DSPy's documentation highlights two key points about using modules as metrics:

1. If your metric is itself a DSPy program, one of the most powerful ways to iterate is to compile (optimize) your metric itself. That's usually easy because the output of the metric is usually a simple value (e.g., a score out of 5) so the metric's metric is easy to define and optimize by collecting a few examples.

2. When your metric is used during evaluation runs, DSPy will not try to track the steps of your program. But during compiling (optimization), DSPy will trace your LM calls.
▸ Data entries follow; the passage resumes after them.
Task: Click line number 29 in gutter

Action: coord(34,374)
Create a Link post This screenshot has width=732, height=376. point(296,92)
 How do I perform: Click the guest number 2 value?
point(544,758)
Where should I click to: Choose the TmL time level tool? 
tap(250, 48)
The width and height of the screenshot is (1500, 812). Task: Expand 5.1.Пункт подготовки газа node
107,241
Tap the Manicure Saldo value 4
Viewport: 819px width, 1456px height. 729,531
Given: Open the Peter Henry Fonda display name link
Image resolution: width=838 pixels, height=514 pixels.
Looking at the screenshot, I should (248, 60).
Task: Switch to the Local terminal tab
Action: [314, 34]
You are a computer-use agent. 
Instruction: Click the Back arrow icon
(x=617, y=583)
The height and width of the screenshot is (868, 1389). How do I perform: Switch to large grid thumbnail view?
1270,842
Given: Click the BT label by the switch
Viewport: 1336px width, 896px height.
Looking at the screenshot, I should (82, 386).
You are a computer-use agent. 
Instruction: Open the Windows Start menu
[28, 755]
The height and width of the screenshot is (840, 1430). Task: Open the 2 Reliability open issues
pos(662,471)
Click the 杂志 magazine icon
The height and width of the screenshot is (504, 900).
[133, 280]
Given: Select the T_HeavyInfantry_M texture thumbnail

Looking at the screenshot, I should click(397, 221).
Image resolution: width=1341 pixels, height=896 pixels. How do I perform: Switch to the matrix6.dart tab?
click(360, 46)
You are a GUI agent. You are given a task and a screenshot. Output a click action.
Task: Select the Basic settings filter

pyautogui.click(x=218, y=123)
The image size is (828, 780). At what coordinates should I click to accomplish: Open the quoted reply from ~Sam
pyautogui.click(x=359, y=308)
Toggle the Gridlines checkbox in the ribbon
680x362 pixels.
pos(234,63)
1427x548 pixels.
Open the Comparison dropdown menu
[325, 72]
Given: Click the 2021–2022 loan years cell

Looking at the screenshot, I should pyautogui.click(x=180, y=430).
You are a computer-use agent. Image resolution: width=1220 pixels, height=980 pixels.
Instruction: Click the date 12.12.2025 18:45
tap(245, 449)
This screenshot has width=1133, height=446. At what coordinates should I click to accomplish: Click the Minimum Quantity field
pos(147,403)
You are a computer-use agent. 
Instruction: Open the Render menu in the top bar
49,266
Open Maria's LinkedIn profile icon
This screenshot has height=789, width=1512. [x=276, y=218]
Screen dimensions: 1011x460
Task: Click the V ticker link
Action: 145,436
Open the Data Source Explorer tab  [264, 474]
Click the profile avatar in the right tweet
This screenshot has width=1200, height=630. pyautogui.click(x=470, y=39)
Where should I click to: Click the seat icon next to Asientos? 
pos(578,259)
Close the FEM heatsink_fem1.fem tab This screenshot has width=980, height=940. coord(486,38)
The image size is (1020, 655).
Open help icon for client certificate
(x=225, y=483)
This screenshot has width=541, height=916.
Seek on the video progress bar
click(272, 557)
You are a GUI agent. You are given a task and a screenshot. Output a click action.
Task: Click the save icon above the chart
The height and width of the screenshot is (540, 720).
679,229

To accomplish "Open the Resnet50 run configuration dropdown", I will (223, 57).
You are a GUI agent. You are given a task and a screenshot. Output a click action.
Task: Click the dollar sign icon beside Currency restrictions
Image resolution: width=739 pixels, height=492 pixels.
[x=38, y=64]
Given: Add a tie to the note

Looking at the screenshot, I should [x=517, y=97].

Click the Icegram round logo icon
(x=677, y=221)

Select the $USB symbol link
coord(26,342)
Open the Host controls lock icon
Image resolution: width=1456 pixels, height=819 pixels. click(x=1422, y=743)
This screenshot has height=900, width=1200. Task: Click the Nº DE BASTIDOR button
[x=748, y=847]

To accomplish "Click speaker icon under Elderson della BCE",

The trace will contain inputs/outputs to each DSPy predictor and you can leverage that to validate intermediate steps for optimization.

Digging into the second point with our prior example, the metric operates in two modes:

**Standard Evaluation (trace=None)**: Returns a normalized score (0-1) based on accuracy and conciseness of the summary, requiring factual accuracy as a gating factor.

**Compilation Mode (trace available)**: During compilation, DSPy provides us with the trace of our ChainOfThought module `(dialog_sum)`. While our standard evaluation returns a normalized score between 0-1, in compilation mode we alter the return logic to instead provide a binary success criterion `(score >= 2)`. This binary signal helps DSPy optimize more effectively during compilation by providing a clear success/failure signal for each example.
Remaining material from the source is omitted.